While Hershey was busy releasing its first-ever Corporate Social responsibility Report last week, a group of activists and researchers were busy gathering their response in the form of a counter-report demanding that Hershey go fair trade. The chocolate giant has been criticized in the past for a lack of transparency about where its cocoa comes from and for resistance to adopting fair trade policies, while many of its chocolate peers are already certified.
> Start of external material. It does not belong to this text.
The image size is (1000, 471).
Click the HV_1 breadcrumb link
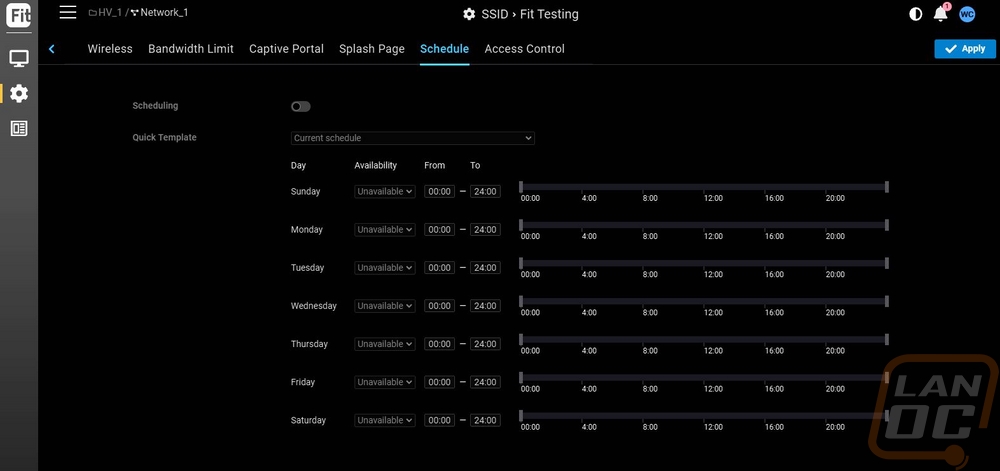coord(109,13)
Here's what the Global Exchange report had to say:

"Hershey has no policies in place to purchase cocoa that has been produced without the use of labor exploitation, and the company has consistently refused to provide public information about its cocoa sources. Additionally, Hershey has made no move to shift to third-party certification for the cocoa that it sources from West Africa. No information is available from Hershey about how the money it has invested in various programs in West Africa has actually impacted reductions in forced, trafficked, and child labor among the suppliers of its cocoa. Finally, Hershey’s efforts to further cut costs in its cocoa production has led to a reduction in good jobs in the United States."
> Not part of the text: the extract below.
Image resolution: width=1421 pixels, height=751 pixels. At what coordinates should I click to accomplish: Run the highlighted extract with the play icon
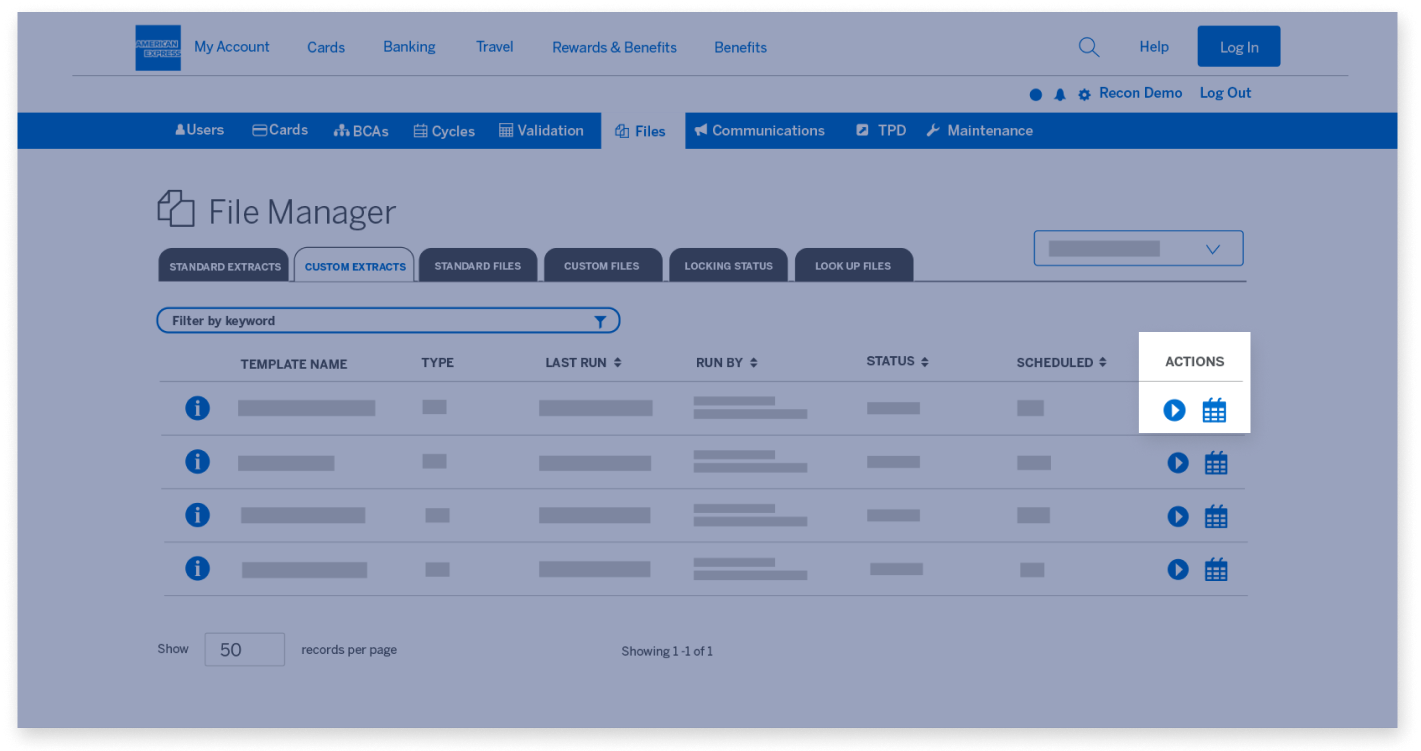1174,410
The report goes on to claim that a high percentage of Hershey workers in Cote d'Ivoire and Ghana are victims of human trafficking, regular abuse, and, in the case of children, are working without their parents or any legal guardians.

Global Exchange, Green America, the International Labor Rights Forum, and Oasis USA got together to release the report, TIME TO RAISE THE BAR: The Real Corporate Social Responsibility Report for the Hershey Company. While competitors such as Mars, Kraft, Nestle, and Cargill are embracing fair trade, Hershey--despite having a market share in the U.S. of over 40%--is doing the least in the area of fair trade.

October happens to be fair trade month, so the pressure on the company is timely.